JudikaturJustiz11Os100/03

11Os100/03 – OGH Entscheidung

Entscheidung
09. September 2003

Kopf

Der Oberste Gerichtshof hat am 9. September 2003 durch den Senatspräsidenten des Obersten Gerichtshofes Dr. Kuch als Vorsitzenden sowie die Hofräte des Obersten Gerichtshofes Dr. Ebner, Dr. Zehetner, Dr. Danek und Dr. Schwab als weitere Richter, in Gegenwart des Richteramtsanwärters Mag. Allmayer als Schriftführer, in der Strafsache gegen Wolfgang E***** wegen des Verbrechens des schweren sexuellen Missbrauches von Unmündigen nach § 206 Abs 1 StGB und anderer strafbarer Handlungen über dessen Nichtigkeitsbeschwerde und Berufung gegen das Urteil des Landesgerichtes Ried im Innkreis als Schöffengericht vom 19. Mai 2003, GZ 10 Hv 15/03w-21, nach Anhörung des Generalprokurators in nichtöffentlicher Sitzung den Beschluss

gefasst:

Spruch

Die Nichtigkeitsbeschwerde wird zurückgewiesen.

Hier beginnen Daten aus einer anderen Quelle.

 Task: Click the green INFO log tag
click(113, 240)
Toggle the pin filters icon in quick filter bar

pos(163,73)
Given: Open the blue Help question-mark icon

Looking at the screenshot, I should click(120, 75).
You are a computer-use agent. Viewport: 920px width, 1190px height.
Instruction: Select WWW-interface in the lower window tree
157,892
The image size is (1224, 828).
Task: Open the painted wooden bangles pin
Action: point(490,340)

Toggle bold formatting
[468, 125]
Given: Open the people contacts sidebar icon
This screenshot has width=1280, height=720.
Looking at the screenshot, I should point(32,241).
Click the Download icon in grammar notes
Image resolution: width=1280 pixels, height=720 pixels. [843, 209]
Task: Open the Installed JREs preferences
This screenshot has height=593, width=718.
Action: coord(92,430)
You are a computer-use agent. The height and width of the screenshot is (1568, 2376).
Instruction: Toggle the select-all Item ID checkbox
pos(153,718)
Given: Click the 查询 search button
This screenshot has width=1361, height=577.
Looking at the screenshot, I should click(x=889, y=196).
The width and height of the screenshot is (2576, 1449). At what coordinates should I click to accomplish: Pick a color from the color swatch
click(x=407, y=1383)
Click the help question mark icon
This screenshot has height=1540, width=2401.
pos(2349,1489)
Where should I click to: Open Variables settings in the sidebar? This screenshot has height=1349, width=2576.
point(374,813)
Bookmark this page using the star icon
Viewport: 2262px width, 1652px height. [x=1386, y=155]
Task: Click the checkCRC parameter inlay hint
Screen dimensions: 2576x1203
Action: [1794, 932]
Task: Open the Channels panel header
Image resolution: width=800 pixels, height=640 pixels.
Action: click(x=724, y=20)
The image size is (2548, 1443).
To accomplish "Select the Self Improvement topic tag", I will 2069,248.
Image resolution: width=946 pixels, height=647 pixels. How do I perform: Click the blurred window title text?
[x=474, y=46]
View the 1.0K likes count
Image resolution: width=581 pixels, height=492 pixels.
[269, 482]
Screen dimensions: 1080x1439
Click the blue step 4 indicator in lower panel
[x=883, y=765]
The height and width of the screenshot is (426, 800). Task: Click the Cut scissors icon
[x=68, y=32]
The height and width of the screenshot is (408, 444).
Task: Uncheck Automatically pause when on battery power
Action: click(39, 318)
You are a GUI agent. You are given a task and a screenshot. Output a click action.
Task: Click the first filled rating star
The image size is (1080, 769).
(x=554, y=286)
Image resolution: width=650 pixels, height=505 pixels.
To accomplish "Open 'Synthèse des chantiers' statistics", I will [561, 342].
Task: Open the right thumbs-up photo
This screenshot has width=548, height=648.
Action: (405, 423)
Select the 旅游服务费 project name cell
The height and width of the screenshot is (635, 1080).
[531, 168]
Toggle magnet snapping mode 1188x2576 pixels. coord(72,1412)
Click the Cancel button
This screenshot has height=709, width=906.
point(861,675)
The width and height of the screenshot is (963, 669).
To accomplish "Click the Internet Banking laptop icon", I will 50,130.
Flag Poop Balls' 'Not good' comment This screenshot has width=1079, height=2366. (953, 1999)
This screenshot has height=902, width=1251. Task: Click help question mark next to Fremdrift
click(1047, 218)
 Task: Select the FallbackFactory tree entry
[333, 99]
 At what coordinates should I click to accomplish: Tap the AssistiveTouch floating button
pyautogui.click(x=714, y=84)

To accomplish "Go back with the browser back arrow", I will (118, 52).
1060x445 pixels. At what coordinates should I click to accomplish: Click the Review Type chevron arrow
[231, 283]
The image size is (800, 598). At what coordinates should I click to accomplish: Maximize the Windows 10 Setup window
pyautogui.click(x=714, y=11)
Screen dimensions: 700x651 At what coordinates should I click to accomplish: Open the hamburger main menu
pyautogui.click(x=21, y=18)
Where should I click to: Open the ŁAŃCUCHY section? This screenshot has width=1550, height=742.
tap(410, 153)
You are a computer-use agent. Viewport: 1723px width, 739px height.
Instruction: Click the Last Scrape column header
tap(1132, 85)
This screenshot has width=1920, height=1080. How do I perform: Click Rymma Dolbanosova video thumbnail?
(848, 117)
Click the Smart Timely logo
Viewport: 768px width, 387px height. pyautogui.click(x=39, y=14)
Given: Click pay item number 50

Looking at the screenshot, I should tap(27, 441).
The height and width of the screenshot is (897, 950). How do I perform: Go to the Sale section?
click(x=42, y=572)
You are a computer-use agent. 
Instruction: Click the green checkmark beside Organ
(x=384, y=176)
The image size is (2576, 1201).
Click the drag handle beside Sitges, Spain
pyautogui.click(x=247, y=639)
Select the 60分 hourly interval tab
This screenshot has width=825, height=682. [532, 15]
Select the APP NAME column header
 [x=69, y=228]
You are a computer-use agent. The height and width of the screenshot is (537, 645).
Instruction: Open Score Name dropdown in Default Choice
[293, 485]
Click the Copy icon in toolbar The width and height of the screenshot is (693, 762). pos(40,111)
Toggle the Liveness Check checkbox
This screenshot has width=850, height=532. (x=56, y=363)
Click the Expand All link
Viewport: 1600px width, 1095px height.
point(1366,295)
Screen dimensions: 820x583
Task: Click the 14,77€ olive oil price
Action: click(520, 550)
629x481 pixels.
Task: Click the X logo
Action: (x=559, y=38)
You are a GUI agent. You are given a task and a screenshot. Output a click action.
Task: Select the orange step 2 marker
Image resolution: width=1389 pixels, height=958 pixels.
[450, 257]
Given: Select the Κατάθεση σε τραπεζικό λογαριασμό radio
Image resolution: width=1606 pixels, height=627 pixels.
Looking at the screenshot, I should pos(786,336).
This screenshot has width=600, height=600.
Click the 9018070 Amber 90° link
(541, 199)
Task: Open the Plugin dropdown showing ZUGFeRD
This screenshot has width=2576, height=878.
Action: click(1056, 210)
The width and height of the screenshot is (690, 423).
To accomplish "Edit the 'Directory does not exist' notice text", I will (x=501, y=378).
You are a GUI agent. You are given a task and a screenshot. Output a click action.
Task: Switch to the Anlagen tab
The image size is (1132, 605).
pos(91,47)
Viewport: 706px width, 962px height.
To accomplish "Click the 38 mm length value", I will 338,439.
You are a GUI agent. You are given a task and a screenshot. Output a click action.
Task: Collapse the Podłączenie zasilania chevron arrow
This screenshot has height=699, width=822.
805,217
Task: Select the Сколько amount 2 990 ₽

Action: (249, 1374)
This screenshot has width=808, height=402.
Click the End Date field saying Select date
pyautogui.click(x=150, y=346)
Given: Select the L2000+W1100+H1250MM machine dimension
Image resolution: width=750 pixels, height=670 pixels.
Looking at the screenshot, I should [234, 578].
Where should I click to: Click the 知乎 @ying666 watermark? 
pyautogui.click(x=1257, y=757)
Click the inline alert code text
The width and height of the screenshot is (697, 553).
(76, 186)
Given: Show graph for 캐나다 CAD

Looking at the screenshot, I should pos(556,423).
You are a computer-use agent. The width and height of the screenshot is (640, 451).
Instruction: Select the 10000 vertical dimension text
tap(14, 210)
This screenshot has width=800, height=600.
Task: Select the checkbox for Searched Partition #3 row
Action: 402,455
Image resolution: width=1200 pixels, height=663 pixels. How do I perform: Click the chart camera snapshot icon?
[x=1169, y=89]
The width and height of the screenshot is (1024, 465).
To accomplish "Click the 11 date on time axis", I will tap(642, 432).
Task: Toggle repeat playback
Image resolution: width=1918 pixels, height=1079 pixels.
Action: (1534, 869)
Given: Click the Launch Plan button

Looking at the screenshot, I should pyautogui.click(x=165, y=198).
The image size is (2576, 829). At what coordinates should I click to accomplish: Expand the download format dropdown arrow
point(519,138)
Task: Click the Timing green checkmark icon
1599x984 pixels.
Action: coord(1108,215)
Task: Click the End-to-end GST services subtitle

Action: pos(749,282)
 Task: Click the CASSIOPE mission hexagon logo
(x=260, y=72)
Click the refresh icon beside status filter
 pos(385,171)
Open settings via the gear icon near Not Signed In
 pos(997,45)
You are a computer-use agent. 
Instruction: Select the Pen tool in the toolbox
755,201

Zur Entscheidung über die Berufung werden die Akten dem Oberlandesgericht Linz zugeleitet.

Dem Angeklagten fallen auch die Kosten des bisherigen Rechtsmittelverfahrens zur Last.

Text

Gründe:

Mit dem angefochtenen Urteil wurde Wolfgang E***** der (jeweils mehrfach begangenen) Verbrechen des schweren sexuellen Missbrauches von Unmündigen nach § 206 Abs 1 StGB (I. 1. und 3.) und der Unzucht mit Unmündigen nach § 207 Abs 1 StGB aF (I.2) sowie des Vergehens des Missbrauches eines Autoritätsverhältnisses nach § 212 Abs 1 StGB (II) schuldig erkannt.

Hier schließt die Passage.